I processi sulla strage di Bologna sono processi che stanno suscitando grandi polemiche da più parti di pensiero. A Bologna anche quello che si sta celebrando contro Bellini è un processo a mio giudizio fortemente discutibile.
Vede, nella procedura penale esiste da sempre l’istituto della legittima suspicione, forse lo spostamento del processo in altra sede di Corte d’assise avrebbe maggiormente aiutato la verità e la giustizia. Ma mi rendo conto delle ragioni politiche che hanno impedito da sempre una simile soluzione, con il rischio di far diventare il processo una vera e propria illusoria affermazione di una verità che verità non è. Si guarda in una direzione e si ignora tutto il resto.

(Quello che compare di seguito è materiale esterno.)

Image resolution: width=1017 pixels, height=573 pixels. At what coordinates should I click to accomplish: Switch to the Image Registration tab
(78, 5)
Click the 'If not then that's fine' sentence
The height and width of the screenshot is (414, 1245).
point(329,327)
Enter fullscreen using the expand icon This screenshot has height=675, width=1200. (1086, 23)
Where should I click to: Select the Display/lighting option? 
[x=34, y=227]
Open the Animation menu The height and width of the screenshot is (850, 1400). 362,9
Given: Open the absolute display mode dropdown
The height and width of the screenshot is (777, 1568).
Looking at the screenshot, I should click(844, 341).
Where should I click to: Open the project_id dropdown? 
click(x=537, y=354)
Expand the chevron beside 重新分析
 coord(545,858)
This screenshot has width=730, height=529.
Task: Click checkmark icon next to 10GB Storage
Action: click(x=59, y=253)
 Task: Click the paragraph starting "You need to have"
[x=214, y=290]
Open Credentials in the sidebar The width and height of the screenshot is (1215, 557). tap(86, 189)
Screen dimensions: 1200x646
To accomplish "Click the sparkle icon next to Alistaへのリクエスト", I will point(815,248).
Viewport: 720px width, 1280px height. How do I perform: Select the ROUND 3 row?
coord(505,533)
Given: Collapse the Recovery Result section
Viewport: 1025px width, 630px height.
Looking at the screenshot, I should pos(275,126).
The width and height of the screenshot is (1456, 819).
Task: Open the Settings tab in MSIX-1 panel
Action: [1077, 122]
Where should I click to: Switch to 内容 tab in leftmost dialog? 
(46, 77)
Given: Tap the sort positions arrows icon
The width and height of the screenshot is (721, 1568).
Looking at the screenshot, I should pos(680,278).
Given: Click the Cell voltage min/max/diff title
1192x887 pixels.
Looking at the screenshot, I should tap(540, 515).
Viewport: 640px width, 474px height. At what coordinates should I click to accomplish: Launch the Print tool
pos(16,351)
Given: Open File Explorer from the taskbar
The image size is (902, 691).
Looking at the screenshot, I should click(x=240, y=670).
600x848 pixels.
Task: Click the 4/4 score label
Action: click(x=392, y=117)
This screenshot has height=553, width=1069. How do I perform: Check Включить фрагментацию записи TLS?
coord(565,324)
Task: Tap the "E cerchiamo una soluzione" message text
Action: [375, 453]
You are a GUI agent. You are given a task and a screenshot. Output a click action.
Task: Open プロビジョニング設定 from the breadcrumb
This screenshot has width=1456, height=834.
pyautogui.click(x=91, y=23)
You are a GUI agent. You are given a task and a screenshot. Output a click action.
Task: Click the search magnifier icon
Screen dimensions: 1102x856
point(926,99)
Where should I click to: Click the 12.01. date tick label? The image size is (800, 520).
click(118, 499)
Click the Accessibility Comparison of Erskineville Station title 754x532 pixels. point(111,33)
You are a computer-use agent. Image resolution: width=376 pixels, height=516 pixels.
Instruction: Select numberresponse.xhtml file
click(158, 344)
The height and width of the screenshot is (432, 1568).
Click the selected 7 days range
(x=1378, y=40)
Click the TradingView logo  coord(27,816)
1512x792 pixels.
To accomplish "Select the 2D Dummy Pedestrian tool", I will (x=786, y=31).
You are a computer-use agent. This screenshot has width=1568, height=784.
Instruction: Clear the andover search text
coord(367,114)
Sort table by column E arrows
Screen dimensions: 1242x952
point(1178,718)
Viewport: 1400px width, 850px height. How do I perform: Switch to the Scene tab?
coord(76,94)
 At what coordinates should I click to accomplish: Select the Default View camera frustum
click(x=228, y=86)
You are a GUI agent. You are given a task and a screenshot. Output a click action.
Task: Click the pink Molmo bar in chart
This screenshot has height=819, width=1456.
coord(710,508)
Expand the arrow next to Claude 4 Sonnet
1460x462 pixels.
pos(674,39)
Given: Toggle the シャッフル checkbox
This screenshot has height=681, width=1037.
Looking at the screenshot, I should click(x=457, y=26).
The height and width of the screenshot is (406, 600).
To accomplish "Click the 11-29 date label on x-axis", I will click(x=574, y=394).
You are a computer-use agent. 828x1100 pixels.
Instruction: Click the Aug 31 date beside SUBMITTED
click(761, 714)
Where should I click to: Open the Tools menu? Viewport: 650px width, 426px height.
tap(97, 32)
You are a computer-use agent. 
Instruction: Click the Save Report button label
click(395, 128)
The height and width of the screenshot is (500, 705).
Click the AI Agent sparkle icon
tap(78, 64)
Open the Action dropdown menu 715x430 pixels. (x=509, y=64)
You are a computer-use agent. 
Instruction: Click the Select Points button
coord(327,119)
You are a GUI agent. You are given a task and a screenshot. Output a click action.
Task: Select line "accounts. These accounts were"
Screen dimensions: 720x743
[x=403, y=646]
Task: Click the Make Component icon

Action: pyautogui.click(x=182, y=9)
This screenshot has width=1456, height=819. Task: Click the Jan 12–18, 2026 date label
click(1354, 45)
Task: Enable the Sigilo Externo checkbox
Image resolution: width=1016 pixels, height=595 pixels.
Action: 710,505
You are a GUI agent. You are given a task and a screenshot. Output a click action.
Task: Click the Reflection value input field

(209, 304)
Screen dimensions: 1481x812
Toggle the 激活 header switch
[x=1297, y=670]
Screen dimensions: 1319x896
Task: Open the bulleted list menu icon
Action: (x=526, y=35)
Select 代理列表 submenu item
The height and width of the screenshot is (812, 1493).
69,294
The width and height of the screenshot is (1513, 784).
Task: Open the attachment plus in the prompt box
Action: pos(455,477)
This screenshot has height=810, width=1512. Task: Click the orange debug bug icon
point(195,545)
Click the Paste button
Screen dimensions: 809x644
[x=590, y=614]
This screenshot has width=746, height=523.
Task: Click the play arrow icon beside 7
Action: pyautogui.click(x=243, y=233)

Eviterei di impelagarmi sulla questione Bologna, anche se mi pare di aver capito che non crede alla pista neofascista
Assolutamente no.
Io sono convinto che quella strage è legata ai missili di Ortona e al mancato rispetto del “Lodo Moro”, ormai ci sono evidenze documentali nitide, molto più forti di quelle utilizzate per i processi celebrati e quelli in corso.
Concludiamo con una domanda: ma se il suo nome è scritto nero su bianco, allora per quale motivo Nino Madonia non è mai stato processato per l’omicidio Mattarella?
Eh, questa è una bella domanda. Certamente confliggerebbe con tutto quello che abbiamo appena detto e forse i tempi non sono ancora maturi. Ci vorrebbero persone coraggiose che non temono di poter scoprire scomode e indicibili verità.